Когда я очнулся, то обнаружил себя лежащим на полу, уставившимся на потолок своей комнаты. Он был выкрашен в голубой цвет, как все остальные потолки в доме, чтобы одурачить шмелей-плотников, любивших устраивать там свои гнезда.
Я сел, голова кружилась. Коробка с закрытой крышкой стояла рядом со мной. Я открыл ее, страницы лежали внутри, в этот раз я их трогать не стал.
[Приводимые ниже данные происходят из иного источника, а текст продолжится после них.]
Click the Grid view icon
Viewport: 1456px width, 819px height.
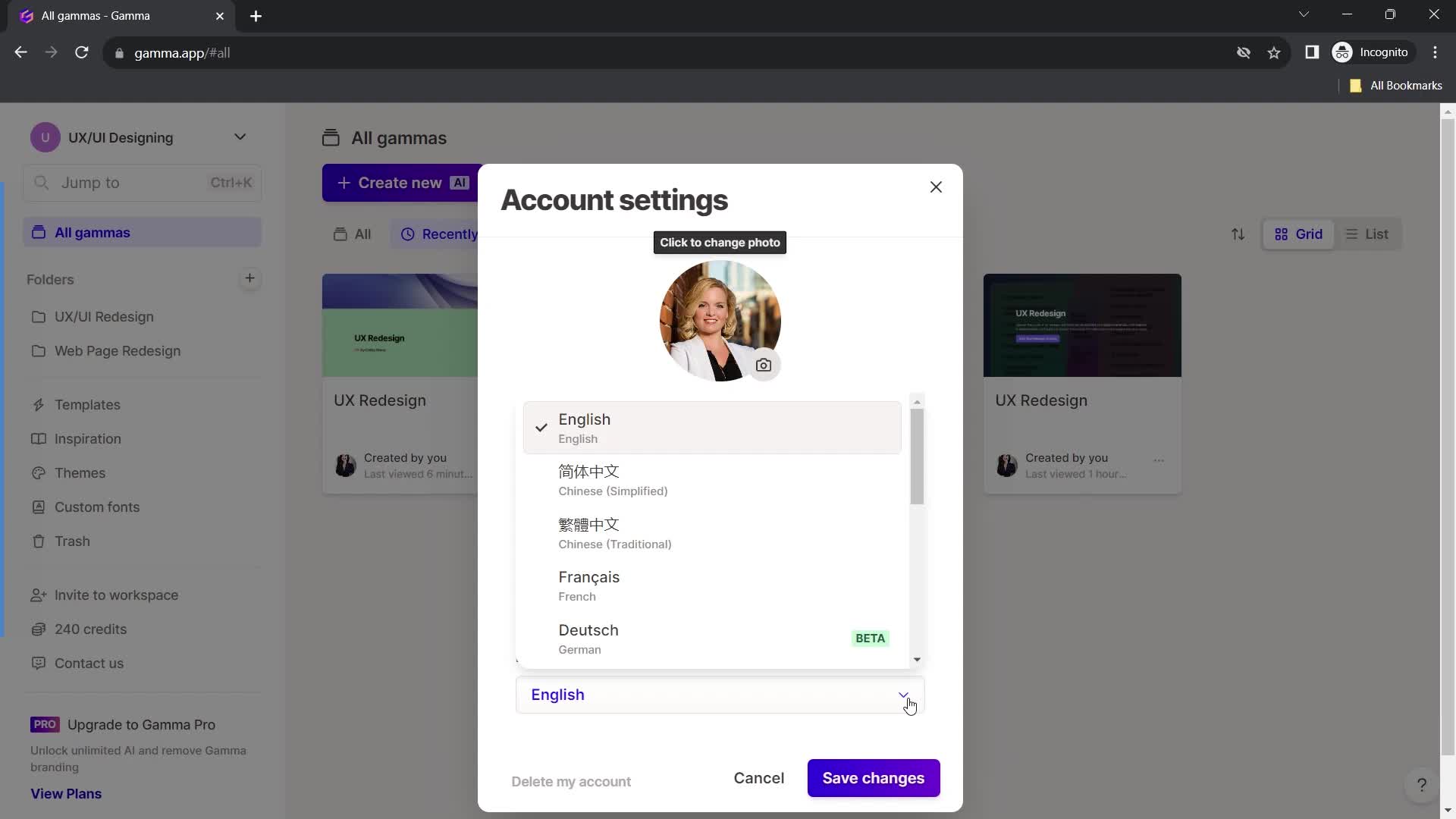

Чушь какая-то. Почему я опять видел видения? Почему я видел Абрахама Равенвуда? Человека, о котором сплетничали все следующие поколения местного населения, потому что Равенвуд был единственным поместьем, пережившим Великий Пожар. Дело не в том, что я верил во все эти россказни, но когда видения вызывал медальон Женевьевы, на то были причины — сведения, которые нам с Леной следовало знать. Но какое отношение к нам имел Абрахам Равенвуд? Единственным общим в этих видениях была Книга Лун. Но Книга исчезла. Последний раз ее видели в день рождения Лены, она лежала на столе в склепе, охваченном огнем. Как и многие другие вещи, она теперь не более чем горстка пепла.
Глава шестая
Семнадцатое мая. Всё, что осталось
На следующий день в школе за обеденным столом я сидел наедине с Линком и его четырьмя сэндвичами с говядиной. Всё, о чём я мог думать, пока ел свою пиццу, это слова Линка о Лене. Он был прав. Она менялась, понемногу, день за днём, пока я не начал забывать, как было раньше. Я знал, что если бы мне было с кем об этом поговорить, то мне бы посоветовали дать Лене время. И ещё я знал, что так говорят тогда, когда сказать нечего, и сделать ты уже ничего не можешь.
Лена не очнулась от произошедшего. Она не приходила в себя и не возвращалась ко мне. Скорее наоборот, она отдалялась от меня дальше, чем кто-либо другой. Все дальше и дальше, и я не мог достучаться до неё — ни словами, ни мыслями, ни поцелуями, ни любыми другими простыми и сложными способами, какими мы раньше могли общаться. Теперь, когда я брал её за руку, я чувствовал только холод.
И когда Эмили Ашер смотрела на меня с другого конца столовой, в ее глазах не было ничего кроме жалости. Опять я был тем, кого жалели. Я не был больше «Итаном Уэйтом Чья Мама Умерла В Прошлом Году». Теперь я был «Итаном Уэйтом Чья Девушка Слетела С Катушек Когда Умёр Её Дядя». Люди знали, что были проблемы, и что Лену давно никто не видел в школе со мной.
Пусть им не нравилась сама Лена, но их одолевала жалкая страсть к чужому несчастью. А я почти что монополизировал рынок несчастья. Я был более чем несчастным; более раздавленным, чем расплющенный сэндвич с говядиной, оставленный на подносе в школьной столовой. Я был одинок.